# START OF PROVIDED RECORDS
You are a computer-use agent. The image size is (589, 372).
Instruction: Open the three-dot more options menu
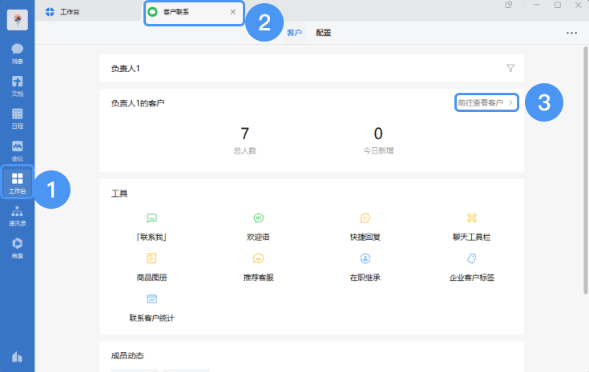(571, 33)
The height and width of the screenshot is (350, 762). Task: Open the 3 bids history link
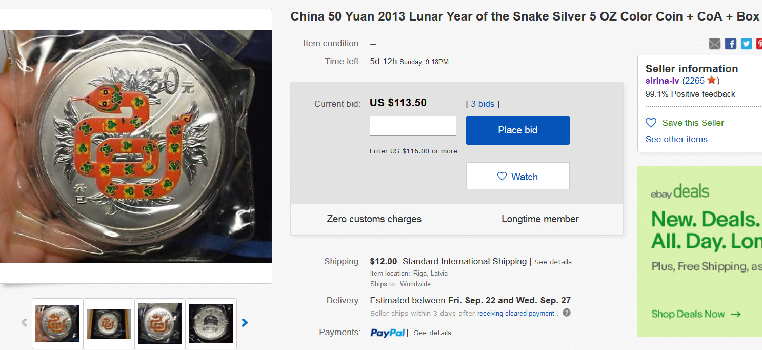pos(483,104)
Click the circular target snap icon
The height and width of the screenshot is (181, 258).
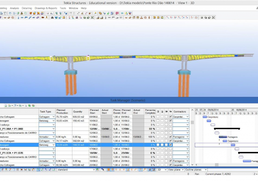[x=196, y=18]
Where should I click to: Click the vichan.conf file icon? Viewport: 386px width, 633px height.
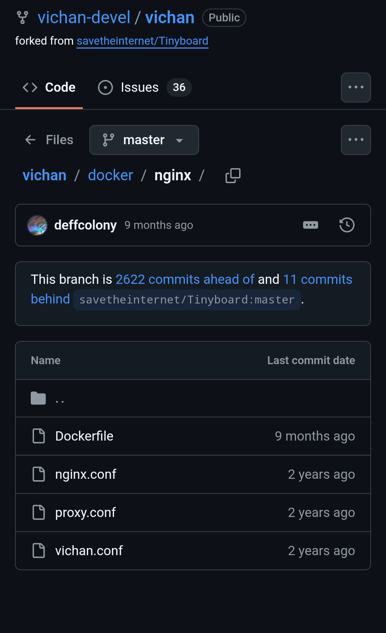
# END OF PROVIDED RECORDS
GIVEN REQUEST ▸ Write out all of the records above line for line, with no changes to their wording, and leave the pictures out of your answer.

COMPLETE OUTPUT ▸
You are a computer-use agent. The image size is (589, 372).
Instruction: Open the three-dot more options menu
(571, 33)
The height and width of the screenshot is (350, 762). Task: Open the 3 bids history link
pos(483,104)
Click the circular target snap icon
The height and width of the screenshot is (181, 258).
[x=196, y=18]
Where should I click to: Click the vichan.conf file icon? Viewport: 386px width, 633px height.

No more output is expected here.